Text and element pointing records
+++++
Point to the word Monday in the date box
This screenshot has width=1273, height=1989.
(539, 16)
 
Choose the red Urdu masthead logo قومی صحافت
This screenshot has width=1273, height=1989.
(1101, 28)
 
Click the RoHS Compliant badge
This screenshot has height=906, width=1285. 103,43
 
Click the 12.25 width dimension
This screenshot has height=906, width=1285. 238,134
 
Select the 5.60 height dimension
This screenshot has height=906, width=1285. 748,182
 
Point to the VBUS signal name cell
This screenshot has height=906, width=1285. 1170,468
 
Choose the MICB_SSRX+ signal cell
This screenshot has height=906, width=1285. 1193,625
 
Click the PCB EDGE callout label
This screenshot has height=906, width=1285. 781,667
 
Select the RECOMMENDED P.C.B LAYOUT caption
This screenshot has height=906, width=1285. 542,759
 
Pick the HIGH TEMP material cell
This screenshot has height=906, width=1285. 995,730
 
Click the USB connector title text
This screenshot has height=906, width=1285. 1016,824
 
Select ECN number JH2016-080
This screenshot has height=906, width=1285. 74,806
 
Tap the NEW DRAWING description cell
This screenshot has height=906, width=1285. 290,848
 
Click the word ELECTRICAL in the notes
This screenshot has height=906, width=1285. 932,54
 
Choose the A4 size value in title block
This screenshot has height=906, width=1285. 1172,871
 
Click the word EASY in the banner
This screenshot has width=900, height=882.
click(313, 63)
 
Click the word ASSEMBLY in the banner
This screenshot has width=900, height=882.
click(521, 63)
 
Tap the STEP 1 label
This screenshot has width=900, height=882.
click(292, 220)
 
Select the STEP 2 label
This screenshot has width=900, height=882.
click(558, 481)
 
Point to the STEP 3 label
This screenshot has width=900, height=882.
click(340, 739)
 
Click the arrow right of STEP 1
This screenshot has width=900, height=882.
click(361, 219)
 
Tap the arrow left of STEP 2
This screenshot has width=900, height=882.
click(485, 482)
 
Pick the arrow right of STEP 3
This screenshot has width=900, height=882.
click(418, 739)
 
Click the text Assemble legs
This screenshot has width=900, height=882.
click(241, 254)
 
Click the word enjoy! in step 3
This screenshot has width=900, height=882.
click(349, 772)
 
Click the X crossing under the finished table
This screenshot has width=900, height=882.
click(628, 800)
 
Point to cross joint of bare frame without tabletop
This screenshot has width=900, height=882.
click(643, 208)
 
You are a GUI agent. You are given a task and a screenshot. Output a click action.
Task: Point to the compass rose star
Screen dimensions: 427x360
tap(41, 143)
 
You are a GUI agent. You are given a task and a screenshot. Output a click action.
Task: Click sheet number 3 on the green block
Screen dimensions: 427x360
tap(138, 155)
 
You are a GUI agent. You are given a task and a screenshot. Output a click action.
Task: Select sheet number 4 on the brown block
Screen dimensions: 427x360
+++++
● Exercise
Reproduce every line of the data above word for word.

● The result
Point to the word Monday in the date box
This screenshot has width=1273, height=1989.
(539, 16)
 
Choose the red Urdu masthead logo قومی صحافت
This screenshot has width=1273, height=1989.
(1101, 28)
 
Click the RoHS Compliant badge
This screenshot has height=906, width=1285. 103,43
 
Click the 12.25 width dimension
This screenshot has height=906, width=1285. 238,134
 
Select the 5.60 height dimension
This screenshot has height=906, width=1285. 748,182
 
Point to the VBUS signal name cell
This screenshot has height=906, width=1285. 1170,468
 
Choose the MICB_SSRX+ signal cell
This screenshot has height=906, width=1285. 1193,625
 
Click the PCB EDGE callout label
This screenshot has height=906, width=1285. 781,667
 
Select the RECOMMENDED P.C.B LAYOUT caption
This screenshot has height=906, width=1285. 542,759
 
Pick the HIGH TEMP material cell
This screenshot has height=906, width=1285. 995,730
 
Click the USB connector title text
This screenshot has height=906, width=1285. 1016,824
 
Select ECN number JH2016-080
This screenshot has height=906, width=1285. 74,806
 
Tap the NEW DRAWING description cell
This screenshot has height=906, width=1285. 290,848
 
Click the word ELECTRICAL in the notes
This screenshot has height=906, width=1285. 932,54
 
Choose the A4 size value in title block
This screenshot has height=906, width=1285. 1172,871
 
Click the word EASY in the banner
This screenshot has width=900, height=882.
click(313, 63)
 
Click the word ASSEMBLY in the banner
This screenshot has width=900, height=882.
click(521, 63)
 
Tap the STEP 1 label
This screenshot has width=900, height=882.
click(292, 220)
 
Select the STEP 2 label
This screenshot has width=900, height=882.
click(558, 481)
 
Point to the STEP 3 label
This screenshot has width=900, height=882.
click(340, 739)
 
Click the arrow right of STEP 1
This screenshot has width=900, height=882.
click(361, 219)
 
Tap the arrow left of STEP 2
This screenshot has width=900, height=882.
click(485, 482)
 
Pick the arrow right of STEP 3
This screenshot has width=900, height=882.
click(418, 739)
 
Click the text Assemble legs
This screenshot has width=900, height=882.
click(241, 254)
 
Click the word enjoy! in step 3
This screenshot has width=900, height=882.
click(349, 772)
 
Click the X crossing under the finished table
This screenshot has width=900, height=882.
click(628, 800)
 
Point to cross joint of bare frame without tabletop
This screenshot has width=900, height=882.
click(643, 208)
 
You are a GUI agent. You are given a task and a screenshot. Output a click action.
Task: Point to the compass rose star
Screen dimensions: 427x360
tap(41, 143)
 
You are a GUI agent. You are given a task and a screenshot. Output a click action.
Task: Click sheet number 3 on the green block
Screen dimensions: 427x360
tap(138, 155)
 
You are a GUI agent. You are given a task and a screenshot. Output a click action.
Task: Select sheet number 4 on the brown block
Screen dimensions: 427x360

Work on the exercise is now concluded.